As Craig’s steadfast insistence on his heterosexuality demonstrates, however, this isn’t going to happen. Instead, the conservative base — which, lest you forgot, is already hot and bothered about the creeping menace of gay marriage — now has yet another reason to fear the gays. Craig’s bathroom bust won’t make social conservatives realize that gays are people, too; it’ll just make them creeped out every time they walk by an airport men’s room.
And this brings us to the inherent limitation of the Mike Rogers approach. Given prevailing conservative attitudes toward gays and lesbians, journalists probably aren’t going to find many prominent Republicans who’ve quietly maintained healthy, long-term relationships with a partner of the same sex. They’re more likely to discover the Ted Haggards or Mike Foleys or Larry Craigs — individuals who’ve been forced to treat their sexuality as a dirty secret, and who, as a result, end up manifesting it in distinctly unhealthy ways. These same behaviors, of course, are ideally suited to reinforce conservative stereotypes of gay deviance. The Catholic Church’s response to its recent sex-abuse scandal is instructive here. The church could have concluded that its own opposition to homosexuality was part of the problem — that young gay Catholic men were trying to sublimate their sexuality by joining the clergy, and that some of them became sexual predators when this approach didn’t work. Instead, the Vatican reiterated the need to keep gays from becoming priests.

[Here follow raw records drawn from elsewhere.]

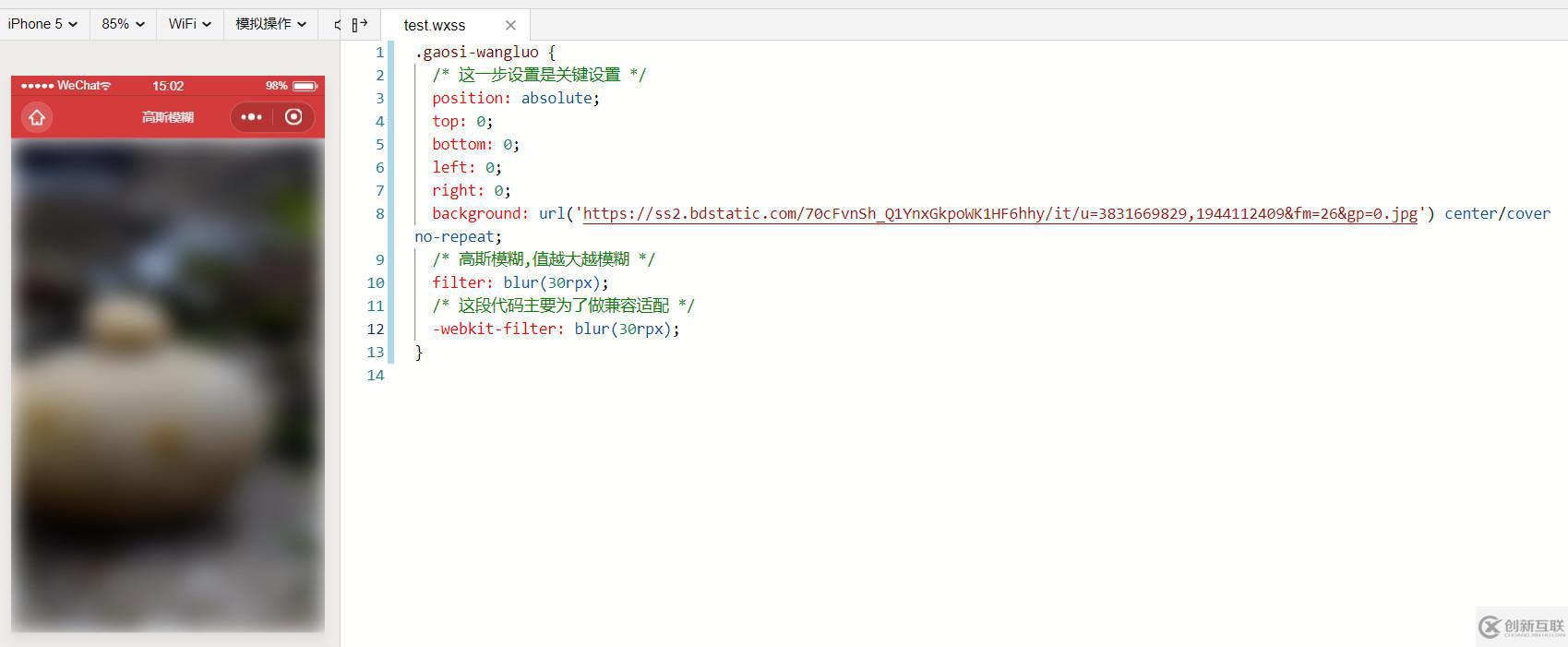Image resolution: width=1568 pixels, height=647 pixels.
Task: Click the panel dock arrow icon
Action: pos(360,25)
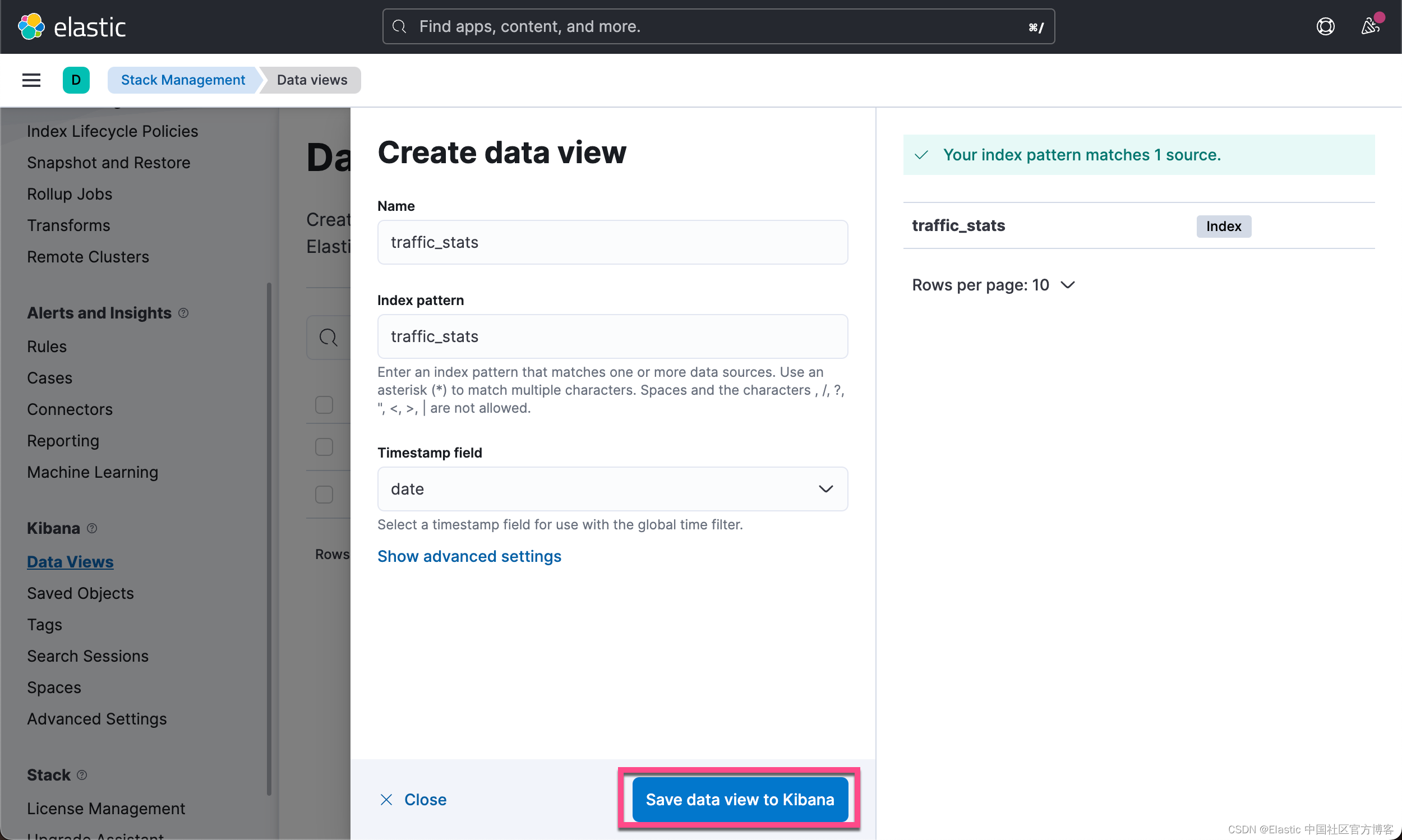Open the What's new announcements icon
The width and height of the screenshot is (1402, 840).
(x=1370, y=26)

This doesn’t mean that what Larry Craig did in the bathroom at the Minneapolis airport wasn’t news. It obviously was. And given the mainstream press’s aspirations toward ideological neutrality, the possibility of media coverage bolstering conservative anti-gay sentiment might seem irrelevant. Still, even journalists who strive for total objectivity benefit from considering the real-world consequences of their work. And in cases like Craig’s, those consequences could be the exact opposite of what we expect.